Family Tree Friday: Confederate prisoner of war records
Continuing the discussion of Confederate records, another major portion of material in Record Group 109, War Department Collection of Confederate Records, includes records about Confederate prisoners of war. Of particular note, these are actually records created by Union military prisons, compiled or maintained by the Office of the Commissary General of Prisoners in the U.S. War Department. Because the records contained specific information about Confederates, the Commissary General of Prisoners transferred the records to the Adjutant General so they could be filed with the other Confederate-related material in the “Rebel Archives.” As you seek these records out, keep that odd juxtaposition in mind–these are Union records about Confederates, so they are filed in the “Confederate” record group (RG 109). All of these records have been reproduced on microfilm as National Archives Publication M598, Selected Records of the War Department Relating to Confederate Prisoners of War, 1861-1865. Two other publications derived from portions of the general records compiled by the Commissary General of Prisoners also include M1871, Muster Rolls and Lists of Confederate Troops Paroled in North Carolina, and M2072, Lists of Confederates Captured at Vicksburg, Mississippi, July 4, 1863. The microfilmed records have also been digitized in a searchable database by Ancestry.com.
As I mentioned, most of the records consist of bound volumes which were kept by various Union prisons. Although some volumes contain information relating to Federals held as prisoners, most include information about Confederates only. Two general sets of records compiled by the Commissary General of Prisoners included the series “Records of Confederates in Union Prisons, 1861-1865″ (ARC ID 2133277) and “Registers of Confederate Prisoners” (ARC ID 2554642). The former includes lists of arrivals, transfers, exchanges, prisoners who desired to take the oath of allegiance and/or enlist in the Union Army, and deaths, arranged by prison. The registers of prisoners generally include an alphabetical listing of POWs by name, rank, unit organization or residence (for civilian prisoners), date and place of capture, and disposition.
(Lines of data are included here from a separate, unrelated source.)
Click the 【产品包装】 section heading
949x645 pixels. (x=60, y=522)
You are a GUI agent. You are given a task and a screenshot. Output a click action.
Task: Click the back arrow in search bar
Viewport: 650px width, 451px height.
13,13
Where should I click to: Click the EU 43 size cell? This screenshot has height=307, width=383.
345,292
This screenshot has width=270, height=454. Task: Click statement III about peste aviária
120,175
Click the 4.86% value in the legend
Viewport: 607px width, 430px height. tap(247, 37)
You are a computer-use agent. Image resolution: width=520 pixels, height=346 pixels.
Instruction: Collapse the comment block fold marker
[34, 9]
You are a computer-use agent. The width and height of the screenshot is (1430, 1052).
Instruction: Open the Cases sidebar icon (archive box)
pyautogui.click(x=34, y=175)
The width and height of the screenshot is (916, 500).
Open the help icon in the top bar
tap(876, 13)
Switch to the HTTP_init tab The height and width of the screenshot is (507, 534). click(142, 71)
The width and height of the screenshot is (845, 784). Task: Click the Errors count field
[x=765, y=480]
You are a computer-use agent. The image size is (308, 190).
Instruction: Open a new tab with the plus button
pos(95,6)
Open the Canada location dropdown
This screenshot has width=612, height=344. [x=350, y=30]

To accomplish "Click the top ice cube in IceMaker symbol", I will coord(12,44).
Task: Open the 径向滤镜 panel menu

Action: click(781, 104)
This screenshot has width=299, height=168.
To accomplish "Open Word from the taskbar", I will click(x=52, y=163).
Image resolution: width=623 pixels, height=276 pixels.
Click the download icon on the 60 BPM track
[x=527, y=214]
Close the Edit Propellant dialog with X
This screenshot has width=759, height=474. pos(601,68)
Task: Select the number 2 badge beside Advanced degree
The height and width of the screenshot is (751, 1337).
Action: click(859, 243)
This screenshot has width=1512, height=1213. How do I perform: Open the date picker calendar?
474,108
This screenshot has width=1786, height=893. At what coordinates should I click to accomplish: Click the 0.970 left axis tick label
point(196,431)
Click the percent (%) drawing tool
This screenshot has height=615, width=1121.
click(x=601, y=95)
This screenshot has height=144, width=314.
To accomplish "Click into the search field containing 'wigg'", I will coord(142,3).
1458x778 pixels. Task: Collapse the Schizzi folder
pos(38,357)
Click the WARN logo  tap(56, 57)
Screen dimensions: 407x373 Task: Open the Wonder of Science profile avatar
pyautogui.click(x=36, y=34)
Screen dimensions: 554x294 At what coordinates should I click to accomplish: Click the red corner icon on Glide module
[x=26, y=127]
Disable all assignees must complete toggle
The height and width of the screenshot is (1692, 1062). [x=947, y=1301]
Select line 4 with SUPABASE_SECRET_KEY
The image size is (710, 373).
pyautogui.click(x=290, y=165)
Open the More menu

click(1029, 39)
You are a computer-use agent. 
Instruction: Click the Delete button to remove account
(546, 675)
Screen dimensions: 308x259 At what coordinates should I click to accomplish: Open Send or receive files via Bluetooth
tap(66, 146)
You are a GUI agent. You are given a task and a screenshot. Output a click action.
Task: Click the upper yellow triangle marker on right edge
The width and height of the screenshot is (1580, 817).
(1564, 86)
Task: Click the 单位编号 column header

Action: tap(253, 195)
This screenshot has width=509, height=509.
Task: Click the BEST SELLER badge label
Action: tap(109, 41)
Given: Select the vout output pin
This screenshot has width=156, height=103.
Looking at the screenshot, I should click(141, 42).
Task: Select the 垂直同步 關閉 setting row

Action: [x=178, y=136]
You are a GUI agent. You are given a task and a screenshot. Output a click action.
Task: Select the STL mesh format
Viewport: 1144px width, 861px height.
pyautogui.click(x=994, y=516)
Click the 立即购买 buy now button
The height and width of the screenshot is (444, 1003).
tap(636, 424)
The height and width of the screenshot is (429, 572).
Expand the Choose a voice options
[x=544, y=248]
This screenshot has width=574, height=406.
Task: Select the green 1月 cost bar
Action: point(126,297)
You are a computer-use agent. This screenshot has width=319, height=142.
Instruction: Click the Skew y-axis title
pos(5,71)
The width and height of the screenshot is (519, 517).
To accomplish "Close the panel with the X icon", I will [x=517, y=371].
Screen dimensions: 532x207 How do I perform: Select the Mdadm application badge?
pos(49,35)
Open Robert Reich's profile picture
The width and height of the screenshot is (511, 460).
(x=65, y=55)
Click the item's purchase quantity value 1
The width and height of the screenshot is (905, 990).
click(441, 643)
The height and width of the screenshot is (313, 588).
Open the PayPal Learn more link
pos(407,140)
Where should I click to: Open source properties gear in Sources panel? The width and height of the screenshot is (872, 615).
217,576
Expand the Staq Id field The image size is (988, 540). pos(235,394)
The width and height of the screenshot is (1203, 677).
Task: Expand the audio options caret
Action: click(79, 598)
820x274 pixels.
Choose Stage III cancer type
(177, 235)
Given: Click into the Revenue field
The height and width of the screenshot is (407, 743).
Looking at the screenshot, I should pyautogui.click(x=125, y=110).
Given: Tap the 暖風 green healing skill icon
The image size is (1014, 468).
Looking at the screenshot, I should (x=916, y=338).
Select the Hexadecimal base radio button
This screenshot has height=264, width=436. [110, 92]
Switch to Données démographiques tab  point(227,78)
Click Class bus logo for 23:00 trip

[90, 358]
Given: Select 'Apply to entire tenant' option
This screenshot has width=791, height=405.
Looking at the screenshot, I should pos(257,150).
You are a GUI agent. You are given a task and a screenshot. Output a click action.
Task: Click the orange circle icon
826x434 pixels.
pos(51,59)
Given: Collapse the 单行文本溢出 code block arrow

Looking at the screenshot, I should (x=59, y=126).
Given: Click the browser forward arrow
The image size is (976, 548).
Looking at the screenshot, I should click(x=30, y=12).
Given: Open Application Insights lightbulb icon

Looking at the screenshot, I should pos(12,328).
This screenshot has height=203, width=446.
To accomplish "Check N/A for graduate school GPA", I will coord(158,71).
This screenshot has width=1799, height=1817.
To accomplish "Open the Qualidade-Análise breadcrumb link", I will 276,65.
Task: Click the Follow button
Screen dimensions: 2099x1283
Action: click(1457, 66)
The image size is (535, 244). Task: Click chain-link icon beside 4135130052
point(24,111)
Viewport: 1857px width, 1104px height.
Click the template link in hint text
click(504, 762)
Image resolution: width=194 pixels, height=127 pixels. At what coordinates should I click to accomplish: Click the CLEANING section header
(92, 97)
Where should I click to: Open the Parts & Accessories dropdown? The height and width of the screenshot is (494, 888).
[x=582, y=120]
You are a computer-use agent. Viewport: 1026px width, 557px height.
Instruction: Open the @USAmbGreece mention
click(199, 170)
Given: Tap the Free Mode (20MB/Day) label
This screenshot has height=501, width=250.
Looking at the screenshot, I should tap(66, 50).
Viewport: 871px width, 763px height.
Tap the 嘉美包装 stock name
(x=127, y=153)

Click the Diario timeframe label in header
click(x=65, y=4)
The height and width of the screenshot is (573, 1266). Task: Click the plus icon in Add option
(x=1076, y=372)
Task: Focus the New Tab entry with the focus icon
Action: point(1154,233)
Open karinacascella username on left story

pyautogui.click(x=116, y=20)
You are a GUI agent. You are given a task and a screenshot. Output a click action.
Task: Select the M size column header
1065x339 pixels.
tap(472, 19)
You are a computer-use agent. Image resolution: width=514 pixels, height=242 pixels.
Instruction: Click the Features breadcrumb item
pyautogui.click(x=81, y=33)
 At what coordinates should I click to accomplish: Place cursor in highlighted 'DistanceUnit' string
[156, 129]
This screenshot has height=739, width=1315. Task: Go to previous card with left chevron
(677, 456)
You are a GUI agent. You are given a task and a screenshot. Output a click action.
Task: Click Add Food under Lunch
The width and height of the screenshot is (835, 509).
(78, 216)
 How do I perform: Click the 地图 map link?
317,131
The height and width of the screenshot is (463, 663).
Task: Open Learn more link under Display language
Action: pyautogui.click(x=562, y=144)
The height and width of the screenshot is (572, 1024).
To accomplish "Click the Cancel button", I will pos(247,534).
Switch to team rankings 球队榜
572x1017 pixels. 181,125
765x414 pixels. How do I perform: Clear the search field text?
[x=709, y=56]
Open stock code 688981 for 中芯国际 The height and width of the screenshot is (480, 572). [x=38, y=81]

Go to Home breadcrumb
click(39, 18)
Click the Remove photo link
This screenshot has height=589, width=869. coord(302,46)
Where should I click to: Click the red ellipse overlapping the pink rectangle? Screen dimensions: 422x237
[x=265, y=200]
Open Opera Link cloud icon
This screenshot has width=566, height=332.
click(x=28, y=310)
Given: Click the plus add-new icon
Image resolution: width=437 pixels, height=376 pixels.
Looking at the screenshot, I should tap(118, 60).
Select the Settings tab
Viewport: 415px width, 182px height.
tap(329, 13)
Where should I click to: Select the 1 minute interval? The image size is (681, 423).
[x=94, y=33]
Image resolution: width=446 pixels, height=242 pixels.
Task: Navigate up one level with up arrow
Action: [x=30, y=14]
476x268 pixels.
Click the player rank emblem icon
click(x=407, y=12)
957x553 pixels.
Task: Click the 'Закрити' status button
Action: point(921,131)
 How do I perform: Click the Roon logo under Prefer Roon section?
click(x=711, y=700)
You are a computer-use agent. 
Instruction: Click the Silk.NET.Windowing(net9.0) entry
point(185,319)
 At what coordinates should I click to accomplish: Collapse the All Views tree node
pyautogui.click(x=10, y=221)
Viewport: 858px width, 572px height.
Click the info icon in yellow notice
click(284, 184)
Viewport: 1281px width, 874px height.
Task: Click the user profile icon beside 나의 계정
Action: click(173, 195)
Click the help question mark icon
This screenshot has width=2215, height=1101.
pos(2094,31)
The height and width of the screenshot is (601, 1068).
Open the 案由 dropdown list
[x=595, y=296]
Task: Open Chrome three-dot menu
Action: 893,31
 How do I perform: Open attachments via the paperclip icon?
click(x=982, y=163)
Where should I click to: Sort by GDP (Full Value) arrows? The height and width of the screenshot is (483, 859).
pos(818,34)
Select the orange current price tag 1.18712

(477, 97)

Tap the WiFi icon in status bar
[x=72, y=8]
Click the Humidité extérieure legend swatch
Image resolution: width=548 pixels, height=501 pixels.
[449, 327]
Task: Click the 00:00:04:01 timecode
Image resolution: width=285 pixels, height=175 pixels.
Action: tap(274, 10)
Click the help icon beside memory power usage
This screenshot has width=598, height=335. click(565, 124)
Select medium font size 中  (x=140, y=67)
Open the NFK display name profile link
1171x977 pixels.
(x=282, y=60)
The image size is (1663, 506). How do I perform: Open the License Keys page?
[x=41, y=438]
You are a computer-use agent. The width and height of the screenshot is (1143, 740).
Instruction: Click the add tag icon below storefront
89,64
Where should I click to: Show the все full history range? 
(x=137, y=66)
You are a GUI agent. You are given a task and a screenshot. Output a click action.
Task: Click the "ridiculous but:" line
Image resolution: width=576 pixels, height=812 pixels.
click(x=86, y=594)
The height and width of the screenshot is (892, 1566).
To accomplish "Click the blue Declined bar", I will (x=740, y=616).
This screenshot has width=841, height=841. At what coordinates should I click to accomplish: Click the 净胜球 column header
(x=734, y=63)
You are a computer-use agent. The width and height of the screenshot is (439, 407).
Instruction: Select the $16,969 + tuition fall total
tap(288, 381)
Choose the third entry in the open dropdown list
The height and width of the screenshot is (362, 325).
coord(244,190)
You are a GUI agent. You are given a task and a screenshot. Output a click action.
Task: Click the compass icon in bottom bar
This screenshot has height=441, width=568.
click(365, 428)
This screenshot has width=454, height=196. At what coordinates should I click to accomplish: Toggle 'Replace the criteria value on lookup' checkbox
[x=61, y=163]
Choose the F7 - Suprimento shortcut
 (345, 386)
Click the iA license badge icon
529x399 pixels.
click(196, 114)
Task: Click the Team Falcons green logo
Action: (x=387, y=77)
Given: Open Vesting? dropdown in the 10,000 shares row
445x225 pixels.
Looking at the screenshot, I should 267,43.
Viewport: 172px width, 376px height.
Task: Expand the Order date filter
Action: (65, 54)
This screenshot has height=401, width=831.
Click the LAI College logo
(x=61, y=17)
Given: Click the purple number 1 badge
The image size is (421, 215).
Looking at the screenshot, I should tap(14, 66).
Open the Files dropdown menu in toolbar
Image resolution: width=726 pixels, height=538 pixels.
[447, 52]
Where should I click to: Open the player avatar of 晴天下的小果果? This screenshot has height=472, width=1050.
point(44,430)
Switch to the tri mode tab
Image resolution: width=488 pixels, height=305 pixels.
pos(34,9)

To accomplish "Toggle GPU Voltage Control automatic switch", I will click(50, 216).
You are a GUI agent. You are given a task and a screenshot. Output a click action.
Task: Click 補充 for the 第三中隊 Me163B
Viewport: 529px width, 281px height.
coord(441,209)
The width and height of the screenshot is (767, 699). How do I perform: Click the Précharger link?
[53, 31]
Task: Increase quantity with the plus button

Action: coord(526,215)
Records of individual prisons include all of the well-known installations that operated in the North during the war, including Camp Chase and Johnson’s Island in Ohio; Point Lookout, Maryland; Camp Morton, Indiana; Fort Delaware, Delaware; and Elmira, New York; as well as many other lesser-known camps established in several Southern cities during the war, including Knoxville, Tennessee; Little Rock, Arkansas; Memphis, Tennessee; and New Orleans, Louisiana. A variety of records are usually available for each camp, including general ledgers of prisoners, death registers, descriptive lists of prisoners, and records showing the disposition of prisoners (whether they were exchanged, released, paroled, transferred to another camp, escaped, or died). See below, for example, two pages from the register of deaths for the military prison at Elmira, New York, which show the name of each prisoner, their unit information, when and where they were captured, when they were transferred to Elmira, when they died, and the cause of death. More personal records include prisoner accounts (clothing and supplies issued), records of prisoners sent to hospital (some include volumes of surgical or dental procedures and prescriptions issued), as well as some administrative material such as letters sent and received by prison officials, and orders issued and received. Some camps also maintained records of amnesty oaths administered to released prisoners, in particular Point Lookout, which served as a primary recruiting location for the “Galvanized Yankees” (ex-Confederate soldiers who joined the Union Army to fight Indians on the western frontier during the war).
Most Confederate compiled military service records contain references to specific prison records if the individual soldier was captured during the war or surrendered near the end of the conflict. Such notations offer a convenient way to identify the original source material for a specific prison, which you can then easily locate in the microfilmed records in M598. If you have a Confederate ancestor who spent time as a prisoner of war, these records are definitely worth searching! Do you have any tips to share or stories you have uncovered by researching these records for your ancestors?